Since silver reacts with sulfur in the air and must be dry at all times, it is better to store your silverware in places with less moisture.
Remove Stains Naturally
White Vinegar
One common cleaner used for cleaning knives is white vinegar. Slightly heat the white vinegar. Soak a cloth and rub it onto the surface of the knife.
To remove rust and stains, try soaking the knife in white vinegar for 15-30 minutes. This method is best for removing stains on stainless steel and ceramic knives.
However, you can also apply this method to carbon steel knives. Remember that acid promotes the development of rust for carbon steel knives, so they should be immediately rinsed and wiped dry.
Lemon
Lemon effectively removes black spots on rusty knives when used constantly. One method is soaking the knife in lemon juice. Similar to soaking a knife in white vinegar, allow the lemon juice to soften the rust and rinse it after 15-30 minutes. Remember to dry immediately with a dry cloth.

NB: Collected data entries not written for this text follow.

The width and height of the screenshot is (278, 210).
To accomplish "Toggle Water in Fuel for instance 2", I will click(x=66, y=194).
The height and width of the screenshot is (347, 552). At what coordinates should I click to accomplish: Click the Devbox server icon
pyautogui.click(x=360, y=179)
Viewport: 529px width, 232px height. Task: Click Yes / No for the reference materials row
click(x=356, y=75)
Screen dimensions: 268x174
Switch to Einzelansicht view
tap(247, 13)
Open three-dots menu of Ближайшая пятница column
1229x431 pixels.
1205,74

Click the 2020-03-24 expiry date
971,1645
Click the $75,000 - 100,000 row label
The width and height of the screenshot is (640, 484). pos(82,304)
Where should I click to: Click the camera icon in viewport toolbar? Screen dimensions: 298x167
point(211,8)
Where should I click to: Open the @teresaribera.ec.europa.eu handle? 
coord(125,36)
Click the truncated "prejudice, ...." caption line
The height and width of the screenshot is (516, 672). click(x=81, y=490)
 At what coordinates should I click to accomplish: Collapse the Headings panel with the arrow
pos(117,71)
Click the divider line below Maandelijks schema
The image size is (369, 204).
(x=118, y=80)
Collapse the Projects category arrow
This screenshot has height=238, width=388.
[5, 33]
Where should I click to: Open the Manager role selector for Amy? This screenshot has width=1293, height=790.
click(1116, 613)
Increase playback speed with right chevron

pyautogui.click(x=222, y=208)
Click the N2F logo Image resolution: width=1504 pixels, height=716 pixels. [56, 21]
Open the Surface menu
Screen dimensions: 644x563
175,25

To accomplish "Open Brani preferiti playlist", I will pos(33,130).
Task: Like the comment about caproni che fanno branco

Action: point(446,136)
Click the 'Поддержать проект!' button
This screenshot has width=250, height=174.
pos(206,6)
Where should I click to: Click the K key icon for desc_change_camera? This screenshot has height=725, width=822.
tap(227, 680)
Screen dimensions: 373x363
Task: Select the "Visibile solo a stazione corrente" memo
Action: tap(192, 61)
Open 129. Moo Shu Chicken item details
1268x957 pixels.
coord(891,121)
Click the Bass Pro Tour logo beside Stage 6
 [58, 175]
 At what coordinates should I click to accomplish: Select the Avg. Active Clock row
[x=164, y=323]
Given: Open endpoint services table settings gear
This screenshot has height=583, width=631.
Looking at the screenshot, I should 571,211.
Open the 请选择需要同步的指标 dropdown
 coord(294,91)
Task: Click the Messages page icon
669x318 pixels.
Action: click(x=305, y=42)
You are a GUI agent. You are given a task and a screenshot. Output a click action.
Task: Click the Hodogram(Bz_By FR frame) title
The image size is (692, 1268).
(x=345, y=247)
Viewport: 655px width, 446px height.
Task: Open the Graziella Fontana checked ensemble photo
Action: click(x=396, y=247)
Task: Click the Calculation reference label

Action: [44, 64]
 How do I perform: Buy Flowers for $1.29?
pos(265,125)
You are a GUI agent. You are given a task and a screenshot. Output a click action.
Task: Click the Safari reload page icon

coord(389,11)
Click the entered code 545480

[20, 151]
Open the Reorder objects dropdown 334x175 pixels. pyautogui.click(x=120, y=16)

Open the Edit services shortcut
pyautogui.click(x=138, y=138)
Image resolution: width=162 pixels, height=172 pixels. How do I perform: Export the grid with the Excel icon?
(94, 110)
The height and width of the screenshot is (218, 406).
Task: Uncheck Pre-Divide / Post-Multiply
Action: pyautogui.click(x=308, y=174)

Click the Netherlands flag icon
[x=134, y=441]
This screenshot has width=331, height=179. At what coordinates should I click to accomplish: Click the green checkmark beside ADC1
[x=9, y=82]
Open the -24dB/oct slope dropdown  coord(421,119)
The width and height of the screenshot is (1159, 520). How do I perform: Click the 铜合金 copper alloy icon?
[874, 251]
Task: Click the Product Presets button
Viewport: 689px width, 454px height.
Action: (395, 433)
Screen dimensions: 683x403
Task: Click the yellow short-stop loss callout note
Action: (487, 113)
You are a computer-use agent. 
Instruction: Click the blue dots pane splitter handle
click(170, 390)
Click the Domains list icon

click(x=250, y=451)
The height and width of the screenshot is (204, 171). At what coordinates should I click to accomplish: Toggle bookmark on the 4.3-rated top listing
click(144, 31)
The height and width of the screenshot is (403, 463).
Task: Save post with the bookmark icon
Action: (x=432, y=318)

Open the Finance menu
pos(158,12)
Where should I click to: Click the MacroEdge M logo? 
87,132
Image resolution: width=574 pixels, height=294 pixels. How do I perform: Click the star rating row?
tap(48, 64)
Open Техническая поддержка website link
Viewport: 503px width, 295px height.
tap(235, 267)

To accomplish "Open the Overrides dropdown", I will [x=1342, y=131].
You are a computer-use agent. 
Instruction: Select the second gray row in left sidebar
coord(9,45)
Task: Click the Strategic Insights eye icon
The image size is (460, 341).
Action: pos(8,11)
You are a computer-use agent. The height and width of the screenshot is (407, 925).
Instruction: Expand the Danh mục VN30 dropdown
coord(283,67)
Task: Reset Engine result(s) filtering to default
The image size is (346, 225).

Another method is mixing lemon juice with baking soda. Apply the paste created to the surface of the knife and let it sit for 30 minutes. You can then rub the paste using a scrub or toothbrush to remove the soft rust or stain. Rinse the knife and dry.
Potato
Potatoes contain oxalic acid. It is a chemical used to remove dirt and stains on clothes or in the bathroom. Simply cut the potato in half and rub it onto the knife. Putting baking soda on the knife’s surface before rubbing the potato makes cleaning more effective.
Use of Mineral Oil
One helpful technique to prevent the development of rust on carbon steel knives is the use of mineral oil. Apply a small amount of food-grade mineral oil onto the knife’s surface immediately after cleaning and drying.
Takeaway
The more often you use a knife, the more exposure it has to different foods and bacteria. When used simultaneously with different foods, bacteria pass from one food to another; this can cause cross-contamination and may lead to health problems like diarrhea.
Knowing how to clean a knife properly keeps us away from danger and helps prolong our knives’ durability and life. Just one thing to remember when cleaning knives, though, the edges are sharp. So, the top priority in handling and cleaning knives is always your safety.